Crime in La Paz and other major cities is increasing, though it remains at a lower level than in many South American countries. Coca cultivation, most of which is authorized, has risen in recent years, as have drug seizures and arrests. Morales' policy of greater cooperation with coca growers has resulted in a significant decline in rights violations. However, cocaine production appears to be on the increase, as does the transit of Peruvian narcotics through Bolivia to Brazil and Argentina, a development that contributed to a rise in violence along some routes in 2008.

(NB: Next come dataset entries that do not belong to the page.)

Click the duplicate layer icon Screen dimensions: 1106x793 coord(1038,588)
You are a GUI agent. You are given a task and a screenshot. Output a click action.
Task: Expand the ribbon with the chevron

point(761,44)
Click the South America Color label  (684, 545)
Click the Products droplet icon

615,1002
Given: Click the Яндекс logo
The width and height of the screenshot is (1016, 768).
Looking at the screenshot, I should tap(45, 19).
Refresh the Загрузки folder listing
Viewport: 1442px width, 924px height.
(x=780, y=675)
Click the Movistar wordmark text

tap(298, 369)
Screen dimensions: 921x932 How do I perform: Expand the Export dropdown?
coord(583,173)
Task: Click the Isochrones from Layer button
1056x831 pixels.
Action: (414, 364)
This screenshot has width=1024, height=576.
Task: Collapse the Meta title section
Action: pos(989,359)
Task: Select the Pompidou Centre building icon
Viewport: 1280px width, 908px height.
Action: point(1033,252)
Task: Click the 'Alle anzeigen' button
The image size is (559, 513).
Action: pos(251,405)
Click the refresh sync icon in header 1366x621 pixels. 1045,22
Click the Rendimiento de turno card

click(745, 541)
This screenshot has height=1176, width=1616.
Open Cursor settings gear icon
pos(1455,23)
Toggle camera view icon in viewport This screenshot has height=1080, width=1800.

The 1994 Popular Participation Law guarantees respect for the integrity of Bolivia's 36 native groups, and the languages of the indigenous population are officially recognized. However, racism is rife in the country, especially by opposition supporters against the highlands indigenous. In May 2008, a small group of indigenous government supporters was subjected to violence and humiliation by a larger crowd of antigovernment civic activists in Sucre. Indigenous territories remain vulnerable to illegal exploitation by coca growers and timber thieves. Some rural employers keep indigenous workers in debt peonage. Indigenous rights were a major theme of the Constituent Assembly process. The draft constitution officially recognizes the 36 indigenous nationalities, declares Bolivia a "plurinational" state, requires that all public servants speak an indigenous language, and formalizes local political and judicial control within indigenous territories. However, some indigenous groups felt that their goals were weakened in the final compromise agreement.
The law provides for freedom of movement within the country, and the government generally respects this right in practice, although there have been clashes between landowners in the lowlands and migrants from the highlands. In addition, protesters often block highways and city streets, causing serious economic losses. Property rights are another subject of controversy in Bolivia. Foreign investors have grown wary in the wake of the government's aggressive renegotiation of contract terms in the energy, mining, and telecommunications industries. Sporadic land invasions by landless peasants continue to occur in the eastern lowlands. In December 2006, the government passed a law that allows for the redistribution of land deemed idle or with unclear ownership, and the government began to allocate land titles in 2007. Eastern landowners fear that the law will be used to confiscate their holdings, while the law's supporters believe that many of those lands were acquired illegally. A standoff between government surveyors and powerful landowners lasted through much of 2008 in the Alto Parapeti region and turned violent on several occasions.
Although women's political representation has increased notably in recent years, the observance of women's rights remains problematic. Violence against women is pervasive, women generally do not enjoy social status equal to that of men, and the justice system is ineffective at safeguarding women's legal rights. Child prostitution and child labor are problems, particularly in urban areas and in the Chaco and Chapare regions.